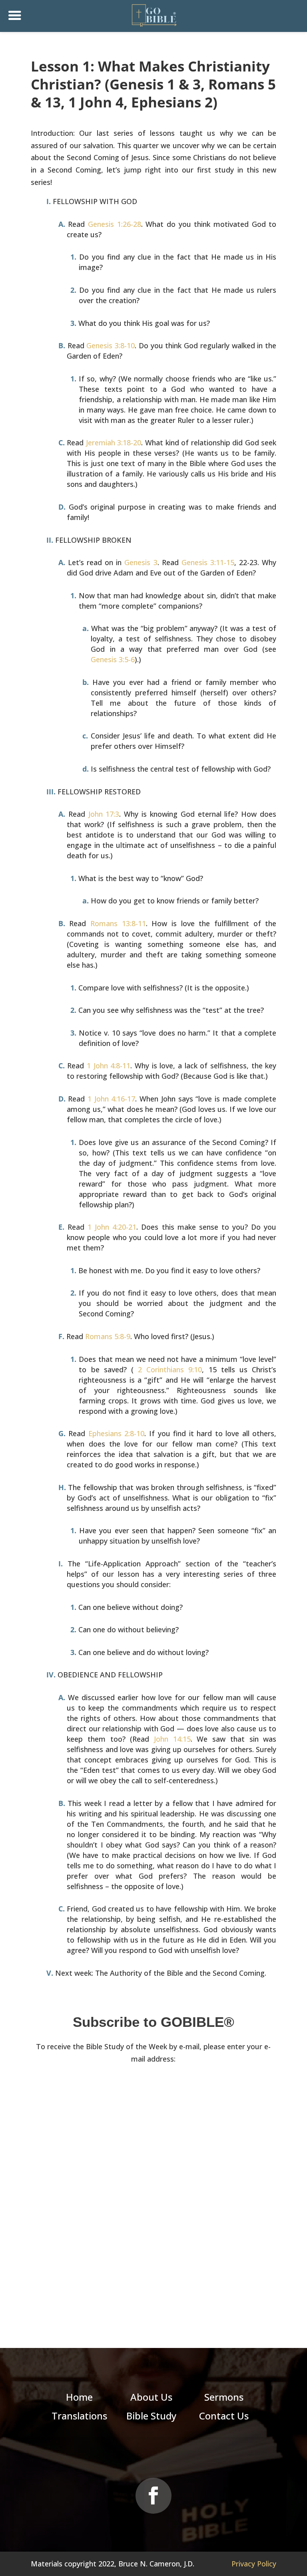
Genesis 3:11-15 (207, 562)
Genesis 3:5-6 (113, 659)
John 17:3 (104, 814)
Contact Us (224, 2415)
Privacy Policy (253, 2563)
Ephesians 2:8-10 (116, 1433)
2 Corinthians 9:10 (170, 1369)
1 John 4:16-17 (111, 1098)
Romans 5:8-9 (107, 1336)
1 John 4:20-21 (112, 1227)
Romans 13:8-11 (118, 923)
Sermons (223, 2396)
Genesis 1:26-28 (114, 224)
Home (79, 2396)
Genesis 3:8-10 (110, 345)
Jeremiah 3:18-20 (114, 442)
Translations (79, 2415)
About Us (151, 2396)
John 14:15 (172, 1739)
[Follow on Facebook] (153, 2496)
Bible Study (151, 2415)
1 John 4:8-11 (108, 1065)
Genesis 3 (140, 562)
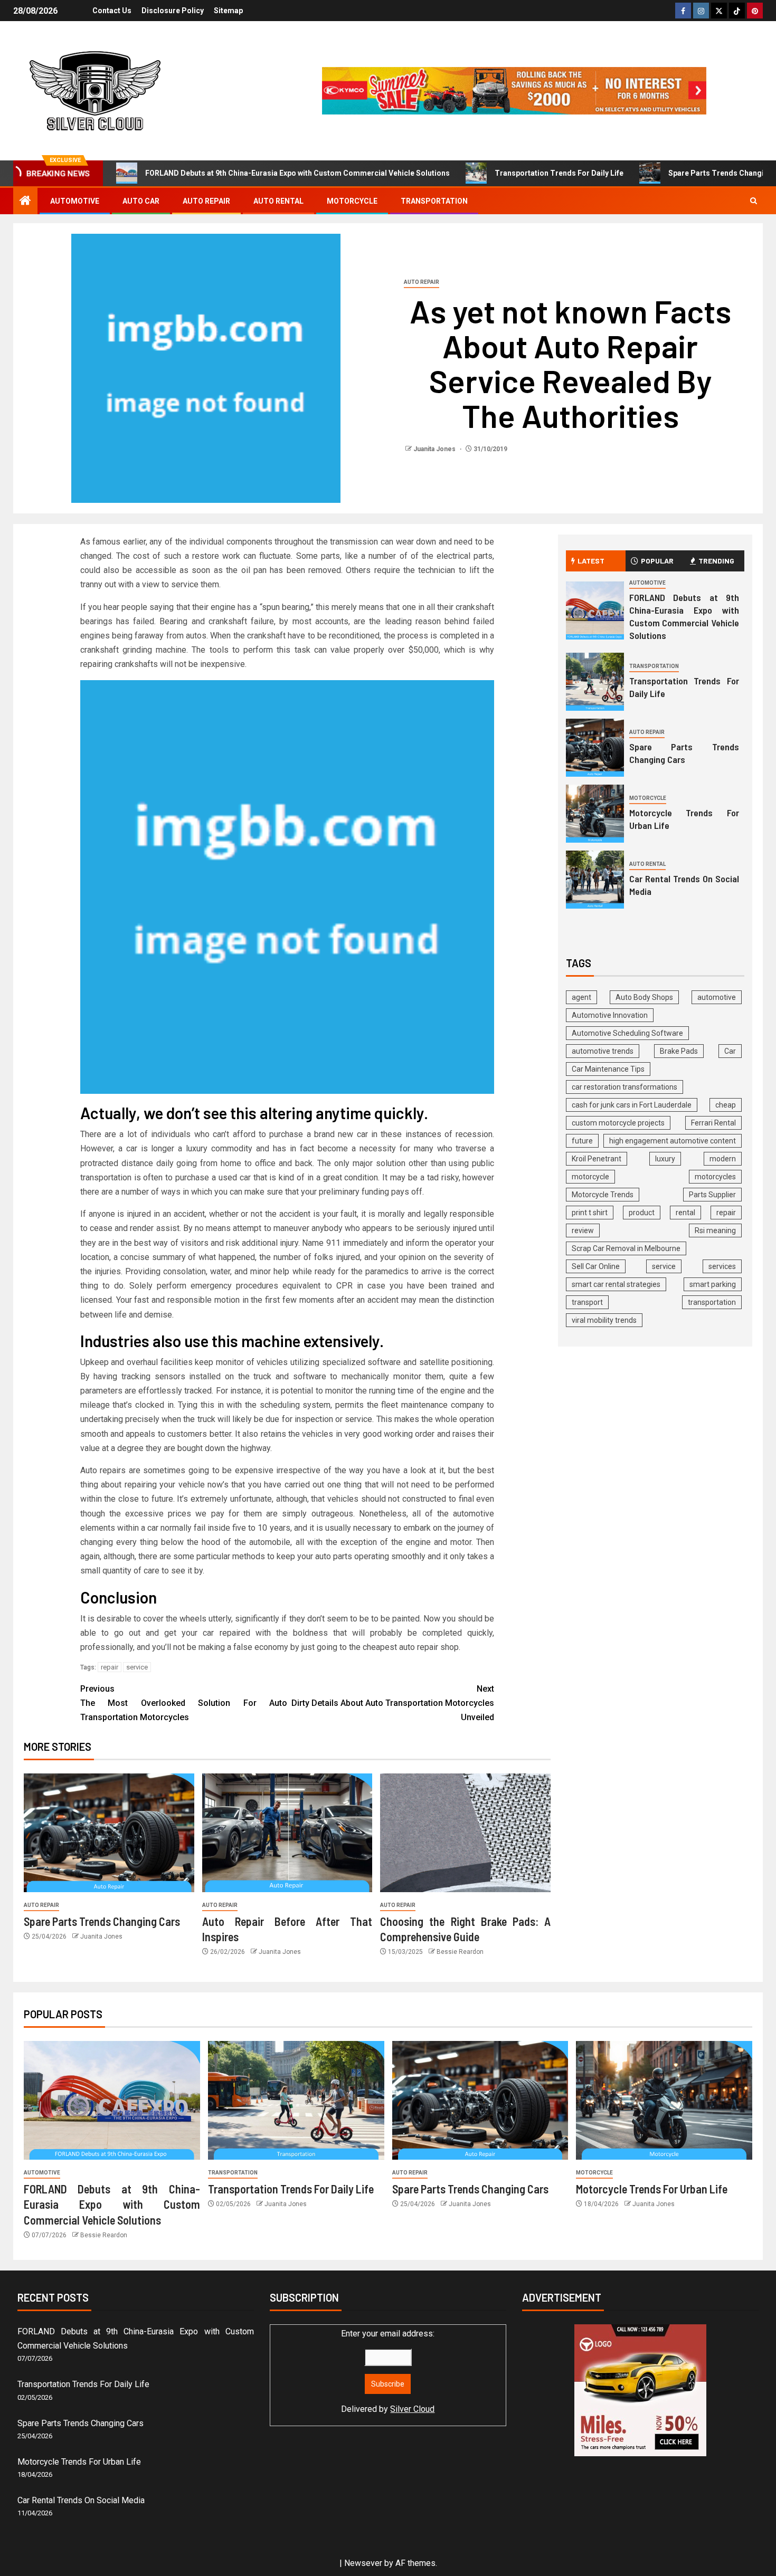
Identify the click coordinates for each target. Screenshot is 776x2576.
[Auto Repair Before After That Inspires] (287, 1832)
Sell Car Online (596, 1266)
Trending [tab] (716, 560)
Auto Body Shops (644, 997)
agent (581, 997)
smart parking (712, 1284)
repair (109, 1667)
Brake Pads (679, 1051)
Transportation (434, 201)
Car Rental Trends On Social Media (81, 2500)
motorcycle (590, 1176)
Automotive (74, 201)
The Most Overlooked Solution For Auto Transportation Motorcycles (183, 1703)
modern (722, 1159)
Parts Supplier (712, 1194)
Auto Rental (278, 201)
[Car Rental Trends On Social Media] (595, 880)
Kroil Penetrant (596, 1159)
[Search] (753, 200)
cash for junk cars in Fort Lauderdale (632, 1105)
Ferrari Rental (713, 1123)
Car (730, 1051)
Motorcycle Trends (602, 1194)
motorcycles (715, 1176)
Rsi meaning (715, 1230)
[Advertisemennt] (514, 90)
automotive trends (602, 1051)
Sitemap (228, 10)
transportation (712, 1302)
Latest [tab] (591, 560)
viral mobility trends (604, 1320)
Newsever (363, 2563)
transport (587, 1302)
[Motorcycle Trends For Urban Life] (595, 814)
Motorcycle (352, 201)
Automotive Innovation (610, 1015)
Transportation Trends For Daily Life (559, 173)
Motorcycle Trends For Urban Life (651, 2189)
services (722, 1266)
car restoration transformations (624, 1087)
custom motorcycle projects (618, 1123)
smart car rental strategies (616, 1284)
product (642, 1212)
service (137, 1667)
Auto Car (140, 201)
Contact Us (111, 10)
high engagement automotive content (672, 1141)
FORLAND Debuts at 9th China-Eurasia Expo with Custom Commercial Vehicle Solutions (297, 173)
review (583, 1230)
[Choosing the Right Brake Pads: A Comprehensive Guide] (465, 1832)
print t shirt (590, 1212)
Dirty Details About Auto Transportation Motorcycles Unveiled (392, 1703)
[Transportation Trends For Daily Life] (595, 682)
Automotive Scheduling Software (627, 1033)
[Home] (25, 201)
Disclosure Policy (172, 10)
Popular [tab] (657, 560)
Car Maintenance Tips (608, 1069)
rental (685, 1212)
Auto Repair (206, 201)
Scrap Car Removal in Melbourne (626, 1248)
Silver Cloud (412, 2409)
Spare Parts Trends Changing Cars (102, 1921)
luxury (665, 1159)
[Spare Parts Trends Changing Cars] (109, 1832)
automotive (716, 997)
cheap (725, 1105)
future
····················
> **Exercise details**: Where the word "Spare" shows up in a line of the entries above, count that line; the answer is the total alone.

> **Task solution**: 2